Your answer should hold only the line containing "Open the 9:16 aspect ratio selector" and each line that follows it in the listing, copied exactly.
────────
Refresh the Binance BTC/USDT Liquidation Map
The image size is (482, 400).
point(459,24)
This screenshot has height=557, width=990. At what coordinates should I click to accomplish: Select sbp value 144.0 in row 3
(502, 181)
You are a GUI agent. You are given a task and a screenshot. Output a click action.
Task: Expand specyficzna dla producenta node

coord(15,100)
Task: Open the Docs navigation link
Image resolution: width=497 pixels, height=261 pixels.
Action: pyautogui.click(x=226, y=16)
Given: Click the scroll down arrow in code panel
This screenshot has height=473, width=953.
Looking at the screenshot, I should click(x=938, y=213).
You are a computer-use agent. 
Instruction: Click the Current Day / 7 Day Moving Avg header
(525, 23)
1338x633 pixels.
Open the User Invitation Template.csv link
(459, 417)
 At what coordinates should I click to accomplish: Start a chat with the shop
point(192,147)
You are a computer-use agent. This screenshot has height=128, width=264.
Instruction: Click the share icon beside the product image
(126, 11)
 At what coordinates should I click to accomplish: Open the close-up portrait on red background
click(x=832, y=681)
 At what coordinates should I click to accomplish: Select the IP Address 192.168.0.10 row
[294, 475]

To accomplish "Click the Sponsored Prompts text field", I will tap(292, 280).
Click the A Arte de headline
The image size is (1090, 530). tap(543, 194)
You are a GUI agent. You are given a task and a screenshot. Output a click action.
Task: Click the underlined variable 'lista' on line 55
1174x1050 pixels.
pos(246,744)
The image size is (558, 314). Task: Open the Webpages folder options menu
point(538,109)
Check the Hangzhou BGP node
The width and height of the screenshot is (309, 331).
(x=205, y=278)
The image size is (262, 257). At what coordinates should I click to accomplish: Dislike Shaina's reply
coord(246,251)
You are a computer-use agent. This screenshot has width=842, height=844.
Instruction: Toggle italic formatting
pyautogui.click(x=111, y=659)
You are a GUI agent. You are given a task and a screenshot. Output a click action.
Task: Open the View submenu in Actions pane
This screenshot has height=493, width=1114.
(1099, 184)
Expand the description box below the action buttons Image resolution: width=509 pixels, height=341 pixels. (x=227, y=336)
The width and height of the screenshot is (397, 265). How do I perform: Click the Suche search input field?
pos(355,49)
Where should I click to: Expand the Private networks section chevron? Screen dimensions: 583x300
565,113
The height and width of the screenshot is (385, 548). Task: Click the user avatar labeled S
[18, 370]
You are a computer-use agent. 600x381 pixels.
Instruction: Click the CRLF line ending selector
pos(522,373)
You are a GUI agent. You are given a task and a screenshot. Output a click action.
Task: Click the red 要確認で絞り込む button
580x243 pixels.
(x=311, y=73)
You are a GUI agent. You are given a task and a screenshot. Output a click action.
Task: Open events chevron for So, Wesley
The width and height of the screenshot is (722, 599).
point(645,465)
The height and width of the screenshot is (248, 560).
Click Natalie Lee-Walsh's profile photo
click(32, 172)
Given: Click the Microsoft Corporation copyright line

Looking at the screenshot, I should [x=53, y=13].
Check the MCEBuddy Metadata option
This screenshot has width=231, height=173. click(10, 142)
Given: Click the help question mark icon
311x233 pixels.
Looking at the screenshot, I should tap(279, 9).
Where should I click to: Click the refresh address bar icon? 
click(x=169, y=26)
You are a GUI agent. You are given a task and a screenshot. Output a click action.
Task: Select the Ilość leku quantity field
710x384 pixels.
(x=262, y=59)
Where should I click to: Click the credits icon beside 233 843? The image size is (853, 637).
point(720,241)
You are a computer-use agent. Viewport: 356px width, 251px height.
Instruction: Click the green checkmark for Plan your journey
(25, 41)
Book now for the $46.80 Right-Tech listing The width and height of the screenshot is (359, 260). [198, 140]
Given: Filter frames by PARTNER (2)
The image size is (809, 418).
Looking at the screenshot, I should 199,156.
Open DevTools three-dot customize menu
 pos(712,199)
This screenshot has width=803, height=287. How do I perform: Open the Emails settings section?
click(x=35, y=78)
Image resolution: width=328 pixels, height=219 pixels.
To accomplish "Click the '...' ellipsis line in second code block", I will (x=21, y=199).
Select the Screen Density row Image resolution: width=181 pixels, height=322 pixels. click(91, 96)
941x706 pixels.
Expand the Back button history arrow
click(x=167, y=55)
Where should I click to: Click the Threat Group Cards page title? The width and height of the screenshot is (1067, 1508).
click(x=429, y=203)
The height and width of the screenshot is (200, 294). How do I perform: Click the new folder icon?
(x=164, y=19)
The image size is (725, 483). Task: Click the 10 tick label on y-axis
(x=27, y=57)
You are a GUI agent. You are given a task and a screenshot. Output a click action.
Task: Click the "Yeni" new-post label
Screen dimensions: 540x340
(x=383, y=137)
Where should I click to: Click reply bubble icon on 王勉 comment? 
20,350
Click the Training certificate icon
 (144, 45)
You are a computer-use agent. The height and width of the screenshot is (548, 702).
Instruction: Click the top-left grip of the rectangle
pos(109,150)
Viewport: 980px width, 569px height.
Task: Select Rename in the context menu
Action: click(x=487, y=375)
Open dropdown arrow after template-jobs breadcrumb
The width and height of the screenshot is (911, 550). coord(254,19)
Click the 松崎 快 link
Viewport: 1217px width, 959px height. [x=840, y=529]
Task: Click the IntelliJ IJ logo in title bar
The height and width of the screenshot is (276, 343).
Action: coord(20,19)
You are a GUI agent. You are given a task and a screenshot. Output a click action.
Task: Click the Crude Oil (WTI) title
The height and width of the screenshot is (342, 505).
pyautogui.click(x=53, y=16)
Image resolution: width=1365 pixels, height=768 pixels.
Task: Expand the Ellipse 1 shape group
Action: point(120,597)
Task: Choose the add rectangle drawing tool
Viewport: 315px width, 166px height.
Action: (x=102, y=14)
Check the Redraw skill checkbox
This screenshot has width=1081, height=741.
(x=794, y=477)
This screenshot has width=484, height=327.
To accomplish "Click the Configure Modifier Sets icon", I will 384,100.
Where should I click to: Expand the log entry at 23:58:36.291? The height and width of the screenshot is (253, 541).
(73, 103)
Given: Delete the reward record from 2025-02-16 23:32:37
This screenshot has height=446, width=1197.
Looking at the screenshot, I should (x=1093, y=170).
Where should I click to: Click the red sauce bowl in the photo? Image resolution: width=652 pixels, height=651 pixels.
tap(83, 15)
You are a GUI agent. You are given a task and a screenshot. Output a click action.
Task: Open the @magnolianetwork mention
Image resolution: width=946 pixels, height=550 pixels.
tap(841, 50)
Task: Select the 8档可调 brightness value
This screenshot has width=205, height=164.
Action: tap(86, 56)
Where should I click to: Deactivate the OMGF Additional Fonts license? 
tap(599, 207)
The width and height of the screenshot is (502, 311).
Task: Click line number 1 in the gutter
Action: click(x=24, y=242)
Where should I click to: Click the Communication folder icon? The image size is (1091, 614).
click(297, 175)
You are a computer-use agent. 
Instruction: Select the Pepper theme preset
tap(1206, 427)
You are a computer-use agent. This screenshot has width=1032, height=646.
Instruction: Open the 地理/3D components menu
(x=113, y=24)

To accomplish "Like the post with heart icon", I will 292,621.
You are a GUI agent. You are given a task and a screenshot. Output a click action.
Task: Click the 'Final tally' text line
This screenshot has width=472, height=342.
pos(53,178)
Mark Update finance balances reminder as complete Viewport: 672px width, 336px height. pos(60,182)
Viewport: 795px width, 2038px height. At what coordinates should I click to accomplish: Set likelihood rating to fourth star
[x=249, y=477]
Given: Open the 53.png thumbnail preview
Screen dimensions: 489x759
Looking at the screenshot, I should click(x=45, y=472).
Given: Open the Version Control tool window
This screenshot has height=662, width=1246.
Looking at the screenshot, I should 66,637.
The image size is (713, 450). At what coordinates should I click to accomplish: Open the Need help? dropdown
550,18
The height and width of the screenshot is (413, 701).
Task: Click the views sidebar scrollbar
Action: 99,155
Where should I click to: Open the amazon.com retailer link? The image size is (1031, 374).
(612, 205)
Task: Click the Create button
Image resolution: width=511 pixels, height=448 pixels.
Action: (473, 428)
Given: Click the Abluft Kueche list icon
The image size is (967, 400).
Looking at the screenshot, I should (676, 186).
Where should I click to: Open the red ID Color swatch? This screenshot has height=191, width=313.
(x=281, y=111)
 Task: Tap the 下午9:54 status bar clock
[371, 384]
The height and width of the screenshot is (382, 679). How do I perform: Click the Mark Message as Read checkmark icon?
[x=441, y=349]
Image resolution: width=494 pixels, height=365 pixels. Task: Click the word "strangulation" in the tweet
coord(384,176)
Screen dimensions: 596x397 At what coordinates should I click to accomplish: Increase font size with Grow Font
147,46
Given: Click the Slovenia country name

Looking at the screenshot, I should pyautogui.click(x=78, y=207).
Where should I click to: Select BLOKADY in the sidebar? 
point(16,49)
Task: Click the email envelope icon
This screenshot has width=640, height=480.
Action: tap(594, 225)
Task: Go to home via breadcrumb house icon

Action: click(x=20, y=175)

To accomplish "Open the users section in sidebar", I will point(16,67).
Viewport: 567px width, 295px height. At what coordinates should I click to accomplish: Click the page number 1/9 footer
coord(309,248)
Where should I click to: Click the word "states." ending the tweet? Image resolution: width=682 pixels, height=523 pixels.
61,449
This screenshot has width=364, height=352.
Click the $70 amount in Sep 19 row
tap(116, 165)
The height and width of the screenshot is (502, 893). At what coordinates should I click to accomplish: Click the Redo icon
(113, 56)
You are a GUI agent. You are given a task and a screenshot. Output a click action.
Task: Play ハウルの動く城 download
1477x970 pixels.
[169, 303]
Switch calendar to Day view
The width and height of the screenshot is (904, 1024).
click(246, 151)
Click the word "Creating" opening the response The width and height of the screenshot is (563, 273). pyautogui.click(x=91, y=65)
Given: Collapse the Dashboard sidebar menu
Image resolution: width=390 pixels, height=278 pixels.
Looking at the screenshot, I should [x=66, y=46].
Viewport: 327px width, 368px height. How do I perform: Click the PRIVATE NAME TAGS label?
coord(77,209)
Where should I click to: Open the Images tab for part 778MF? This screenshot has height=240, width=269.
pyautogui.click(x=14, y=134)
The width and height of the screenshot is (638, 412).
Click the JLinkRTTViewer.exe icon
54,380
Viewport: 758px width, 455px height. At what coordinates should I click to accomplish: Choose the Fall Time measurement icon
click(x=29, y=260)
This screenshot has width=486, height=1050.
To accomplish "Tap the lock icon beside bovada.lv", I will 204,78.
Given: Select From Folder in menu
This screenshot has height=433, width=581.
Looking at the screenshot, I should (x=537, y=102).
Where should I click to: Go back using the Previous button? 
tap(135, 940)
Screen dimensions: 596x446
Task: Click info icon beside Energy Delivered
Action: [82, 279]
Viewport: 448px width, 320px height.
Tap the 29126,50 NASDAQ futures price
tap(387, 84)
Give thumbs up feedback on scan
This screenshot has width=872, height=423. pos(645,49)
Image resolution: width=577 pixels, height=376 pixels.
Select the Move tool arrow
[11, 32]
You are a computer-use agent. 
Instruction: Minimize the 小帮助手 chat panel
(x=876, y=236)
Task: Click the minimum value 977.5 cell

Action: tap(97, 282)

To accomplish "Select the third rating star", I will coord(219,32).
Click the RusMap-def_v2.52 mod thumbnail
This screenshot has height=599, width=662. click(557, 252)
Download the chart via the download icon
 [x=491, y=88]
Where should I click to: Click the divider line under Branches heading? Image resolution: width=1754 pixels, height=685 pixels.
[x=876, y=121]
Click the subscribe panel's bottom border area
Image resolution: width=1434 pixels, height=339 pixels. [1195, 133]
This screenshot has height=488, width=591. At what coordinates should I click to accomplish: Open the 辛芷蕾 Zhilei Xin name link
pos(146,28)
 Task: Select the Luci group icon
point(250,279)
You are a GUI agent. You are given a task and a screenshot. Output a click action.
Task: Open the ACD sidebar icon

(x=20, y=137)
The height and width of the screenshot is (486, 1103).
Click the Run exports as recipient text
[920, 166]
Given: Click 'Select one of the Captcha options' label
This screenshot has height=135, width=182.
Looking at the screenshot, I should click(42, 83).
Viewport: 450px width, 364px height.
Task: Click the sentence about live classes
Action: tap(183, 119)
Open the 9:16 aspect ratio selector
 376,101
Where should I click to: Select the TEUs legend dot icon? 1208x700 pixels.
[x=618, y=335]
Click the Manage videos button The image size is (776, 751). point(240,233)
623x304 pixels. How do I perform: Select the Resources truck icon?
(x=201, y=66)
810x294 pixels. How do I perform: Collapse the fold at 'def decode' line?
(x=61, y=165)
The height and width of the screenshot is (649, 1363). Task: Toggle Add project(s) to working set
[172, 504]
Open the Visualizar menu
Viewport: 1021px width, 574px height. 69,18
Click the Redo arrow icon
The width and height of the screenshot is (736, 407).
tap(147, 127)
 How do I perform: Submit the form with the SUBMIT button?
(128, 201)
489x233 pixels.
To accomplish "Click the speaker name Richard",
────────
- Result:
Open the 9:16 aspect ratio selector
 376,101
Where should I click to: Select the TEUs legend dot icon? 1208x700 pixels.
[x=618, y=335]
Click the Manage videos button The image size is (776, 751). point(240,233)
623x304 pixels. How do I perform: Select the Resources truck icon?
(x=201, y=66)
810x294 pixels. How do I perform: Collapse the fold at 'def decode' line?
(x=61, y=165)
The height and width of the screenshot is (649, 1363). Task: Toggle Add project(s) to working set
[172, 504]
Open the Visualizar menu
Viewport: 1021px width, 574px height. 69,18
Click the Redo arrow icon
The width and height of the screenshot is (736, 407).
tap(147, 127)
 How do I perform: Submit the form with the SUBMIT button?
(128, 201)
489x233 pixels.
To accomplish "Click the speaker name Richard",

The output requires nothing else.